PROVIDED ENTRIES:
--- --- ---
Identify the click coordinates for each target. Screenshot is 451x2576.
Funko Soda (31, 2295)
--- --- ---
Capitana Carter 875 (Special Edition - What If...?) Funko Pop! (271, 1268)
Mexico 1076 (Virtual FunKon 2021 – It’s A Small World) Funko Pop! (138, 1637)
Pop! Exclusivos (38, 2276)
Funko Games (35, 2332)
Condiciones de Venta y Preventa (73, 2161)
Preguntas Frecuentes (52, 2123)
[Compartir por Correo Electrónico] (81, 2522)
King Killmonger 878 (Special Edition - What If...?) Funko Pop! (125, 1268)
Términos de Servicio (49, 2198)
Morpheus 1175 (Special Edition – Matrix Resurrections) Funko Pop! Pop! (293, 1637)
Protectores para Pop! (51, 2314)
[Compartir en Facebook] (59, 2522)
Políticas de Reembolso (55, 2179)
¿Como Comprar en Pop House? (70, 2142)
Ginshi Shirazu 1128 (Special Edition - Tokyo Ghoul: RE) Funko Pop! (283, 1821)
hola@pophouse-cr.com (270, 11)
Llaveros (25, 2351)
--- --- ---
ABOUT THIS TASK: Keeping every character as it is, restate the lines above that run from the line with "Preguntas Frecuentes (52, 2123)" through the line with "Llaveros (25, 2351)", both included, and nothing else.

THE COMPLETED TASK:
Preguntas Frecuentes (52, 2123)
[Compartir por Correo Electrónico] (81, 2522)
King Killmonger 878 (Special Edition - What If...?) Funko Pop! (125, 1268)
Términos de Servicio (49, 2198)
Morpheus 1175 (Special Edition – Matrix Resurrections) Funko Pop! Pop! (293, 1637)
Protectores para Pop! (51, 2314)
[Compartir en Facebook] (59, 2522)
Políticas de Reembolso (55, 2179)
¿Como Comprar en Pop House? (70, 2142)
Ginshi Shirazu 1128 (Special Edition - Tokyo Ghoul: RE) Funko Pop! (283, 1821)
hola@pophouse-cr.com (270, 11)
Llaveros (25, 2351)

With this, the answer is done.